Arthur takes a look at the upward trend of investment in smaller, multiple bedroom flats (HMO’s) in contrast to luxury student designer studio flats. These smaller sized HMO’s have higher return on investment and are popular amongst student’s due to their lower rental cost.
Analysts say there is increasing appetite for affordable housing and less interest in the luxury smart pads. North America and Asia have led the charge in investing in the £43 billion sector, as a struggling Britain looks to foreign investment to help improve its infrastructure. ”About 99% of investors are focussing their investment towards affordable accommodation” said James Hanmer, head of Savills’ student housing investment team. Six/ ten- bedroom flats consisting of smaller bedrooms have proved a win-win solution, being cheaper for students as well as generating higher turnover for property owners.
Designer studio and shared flats are the two most popular forms of student living. Research based in East London, a student hub, showed that a mid-range studio can cost around £2,000 a month. However, a room in a shared flat can go for around £1,000 a month. Unsurprisingly, the bedroom is likely to be half the size and you are having to share the communal areas with up to 8 people.

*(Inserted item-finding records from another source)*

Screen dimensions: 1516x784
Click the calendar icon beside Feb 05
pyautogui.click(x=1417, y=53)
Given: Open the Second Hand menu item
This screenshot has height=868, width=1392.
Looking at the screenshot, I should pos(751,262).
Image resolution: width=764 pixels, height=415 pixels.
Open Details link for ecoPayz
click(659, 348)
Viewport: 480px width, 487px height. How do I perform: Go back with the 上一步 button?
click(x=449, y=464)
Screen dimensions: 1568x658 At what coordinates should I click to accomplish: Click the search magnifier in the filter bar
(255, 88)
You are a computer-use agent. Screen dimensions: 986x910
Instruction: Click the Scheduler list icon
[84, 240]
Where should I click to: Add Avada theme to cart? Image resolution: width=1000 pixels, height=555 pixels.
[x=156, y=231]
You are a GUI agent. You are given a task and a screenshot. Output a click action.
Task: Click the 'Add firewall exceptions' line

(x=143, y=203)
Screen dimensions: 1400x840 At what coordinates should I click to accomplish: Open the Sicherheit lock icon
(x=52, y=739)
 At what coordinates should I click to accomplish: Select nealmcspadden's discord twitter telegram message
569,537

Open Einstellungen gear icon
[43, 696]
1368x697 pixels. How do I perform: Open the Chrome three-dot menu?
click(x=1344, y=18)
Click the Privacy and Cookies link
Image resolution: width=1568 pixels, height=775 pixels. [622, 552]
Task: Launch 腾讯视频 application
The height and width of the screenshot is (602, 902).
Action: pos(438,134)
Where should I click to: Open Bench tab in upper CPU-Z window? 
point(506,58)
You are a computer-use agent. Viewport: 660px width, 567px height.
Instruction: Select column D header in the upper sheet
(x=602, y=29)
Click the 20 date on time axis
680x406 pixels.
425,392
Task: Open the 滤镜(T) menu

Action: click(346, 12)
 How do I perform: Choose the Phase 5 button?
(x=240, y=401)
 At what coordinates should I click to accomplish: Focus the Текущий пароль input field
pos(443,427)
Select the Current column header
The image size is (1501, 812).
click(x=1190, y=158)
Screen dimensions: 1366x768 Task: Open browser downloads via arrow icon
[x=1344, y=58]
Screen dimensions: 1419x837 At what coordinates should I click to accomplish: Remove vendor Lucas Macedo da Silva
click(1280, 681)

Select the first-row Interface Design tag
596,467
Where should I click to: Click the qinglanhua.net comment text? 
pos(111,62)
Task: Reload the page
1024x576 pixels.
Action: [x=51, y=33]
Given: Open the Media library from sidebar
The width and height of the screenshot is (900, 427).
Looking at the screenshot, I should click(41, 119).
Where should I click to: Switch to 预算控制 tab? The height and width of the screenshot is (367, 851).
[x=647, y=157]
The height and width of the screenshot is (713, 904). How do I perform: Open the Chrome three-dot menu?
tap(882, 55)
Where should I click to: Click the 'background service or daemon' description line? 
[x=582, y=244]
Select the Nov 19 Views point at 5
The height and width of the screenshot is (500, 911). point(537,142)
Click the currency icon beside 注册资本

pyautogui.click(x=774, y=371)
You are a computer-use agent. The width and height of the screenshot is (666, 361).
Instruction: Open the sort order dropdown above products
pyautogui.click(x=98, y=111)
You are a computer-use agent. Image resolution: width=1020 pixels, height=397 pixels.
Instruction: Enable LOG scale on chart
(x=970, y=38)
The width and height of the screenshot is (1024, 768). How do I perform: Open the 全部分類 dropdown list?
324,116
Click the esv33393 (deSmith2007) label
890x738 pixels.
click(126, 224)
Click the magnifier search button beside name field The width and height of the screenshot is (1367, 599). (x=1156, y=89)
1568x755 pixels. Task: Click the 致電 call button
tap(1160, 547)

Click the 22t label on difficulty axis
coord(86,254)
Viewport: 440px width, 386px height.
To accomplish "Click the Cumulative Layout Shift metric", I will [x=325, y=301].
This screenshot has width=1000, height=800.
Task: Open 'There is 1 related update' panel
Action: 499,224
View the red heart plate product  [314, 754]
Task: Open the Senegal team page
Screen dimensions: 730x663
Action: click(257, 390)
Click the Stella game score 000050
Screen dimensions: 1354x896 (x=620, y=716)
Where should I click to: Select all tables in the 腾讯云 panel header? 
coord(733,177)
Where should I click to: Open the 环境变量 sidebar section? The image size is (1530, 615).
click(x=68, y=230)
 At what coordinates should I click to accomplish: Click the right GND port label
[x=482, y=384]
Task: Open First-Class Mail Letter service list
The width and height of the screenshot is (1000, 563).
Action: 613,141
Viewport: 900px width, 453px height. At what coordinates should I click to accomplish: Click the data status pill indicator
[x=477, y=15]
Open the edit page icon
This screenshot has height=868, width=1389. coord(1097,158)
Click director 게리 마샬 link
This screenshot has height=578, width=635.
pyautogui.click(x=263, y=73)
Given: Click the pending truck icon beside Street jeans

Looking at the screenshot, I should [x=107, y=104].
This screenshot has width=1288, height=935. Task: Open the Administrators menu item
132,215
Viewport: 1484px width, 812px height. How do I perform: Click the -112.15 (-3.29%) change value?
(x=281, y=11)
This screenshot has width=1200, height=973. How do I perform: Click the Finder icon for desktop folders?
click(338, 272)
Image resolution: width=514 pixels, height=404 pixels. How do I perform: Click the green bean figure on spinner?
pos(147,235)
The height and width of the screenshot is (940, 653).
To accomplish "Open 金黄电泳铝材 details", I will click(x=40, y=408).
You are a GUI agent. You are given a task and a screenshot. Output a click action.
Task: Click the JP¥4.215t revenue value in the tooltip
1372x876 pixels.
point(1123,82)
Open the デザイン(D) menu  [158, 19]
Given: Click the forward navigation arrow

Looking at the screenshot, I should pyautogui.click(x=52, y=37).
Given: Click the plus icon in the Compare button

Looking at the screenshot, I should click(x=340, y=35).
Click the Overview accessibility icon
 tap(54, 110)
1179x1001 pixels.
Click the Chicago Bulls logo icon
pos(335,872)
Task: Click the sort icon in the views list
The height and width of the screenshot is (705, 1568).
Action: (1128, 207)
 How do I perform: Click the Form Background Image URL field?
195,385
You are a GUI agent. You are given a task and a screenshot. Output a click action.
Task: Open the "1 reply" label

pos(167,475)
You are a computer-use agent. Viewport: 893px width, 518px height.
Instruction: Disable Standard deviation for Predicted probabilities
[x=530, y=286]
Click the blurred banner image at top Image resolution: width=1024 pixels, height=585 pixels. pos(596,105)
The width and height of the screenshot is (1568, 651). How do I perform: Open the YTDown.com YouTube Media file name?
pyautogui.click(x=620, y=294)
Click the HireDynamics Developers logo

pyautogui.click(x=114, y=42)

The unstable political environment and the uncertainty surrounding Brexit could have reduced the number of high spending foreign investors coming into the U.K. However, John Pullan head of student property at Knight Frank said overseas investors have seen the profitability in student accommodation and want to get involved, he claimed ”More than 70% of investment is coming from overseas buyers, from sovereign wealth funds and ultra high net worth individuals and private equity.”
With cost a top priority for students, lower prices are a key driving force for accommodation providers and with room sizes reducing, this will help price variability and reduces prices for students. During a period where students feel victimised, this cannot come too soon. Protests carried out by students last year against expensive rents for student accommodation shows the need to lower rent, especially with the cost of attending university and the ever increasing debt awaiting at the end.